Ouvido na Comissão Parlamentar de Saúde sobre o INEM, a pedido do PSD, Manuel Pizarro disse que chamou a atenção para a necessidade de alterar a resolução do conselho de ministros que define os valores do concurso, para se poder aumentar o valor base, uma vez que o concurso de janeiro “ficou deserto”.
“Estou até curioso para saber quais são as soluções alternativas que vão ser encontradas. Algumas delas, segundo tenho lido, até bastante miríficas”, afirmou.
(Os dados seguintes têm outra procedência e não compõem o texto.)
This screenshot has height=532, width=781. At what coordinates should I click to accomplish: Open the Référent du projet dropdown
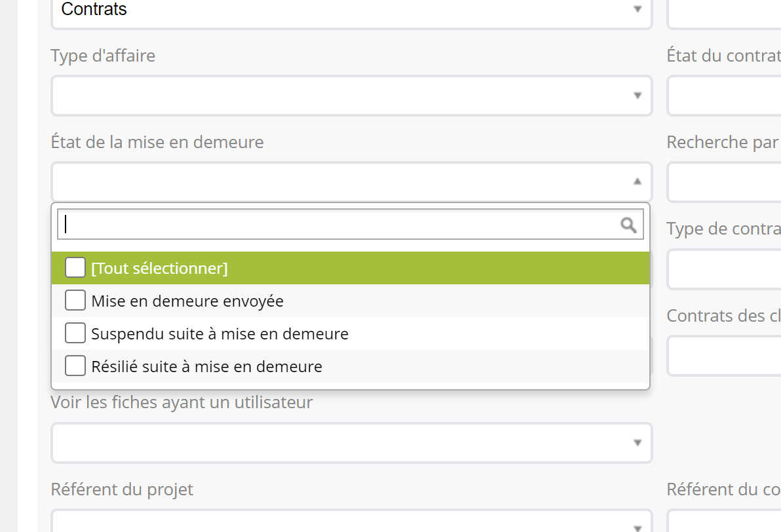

O ex-governante disse que nas consultas efetuadas ao mercado, o Governo e o INEM estavam convencidos de que o aumento (+60% do valor) que já tinha sido autorizado “era suficiente” para encontrar alguma empresa, mas que o resultado do concurso de janeiro mostrou o contrário.
“Não havendo decisão até final de junho [quando terminou o anterior contrato], o doutor Luis Meira [ex-presidente do INEM] decidiu pelo ajuste direto“, afirmou o responsável, recordando a posição do Tribunal de Contas sobre esta decisão.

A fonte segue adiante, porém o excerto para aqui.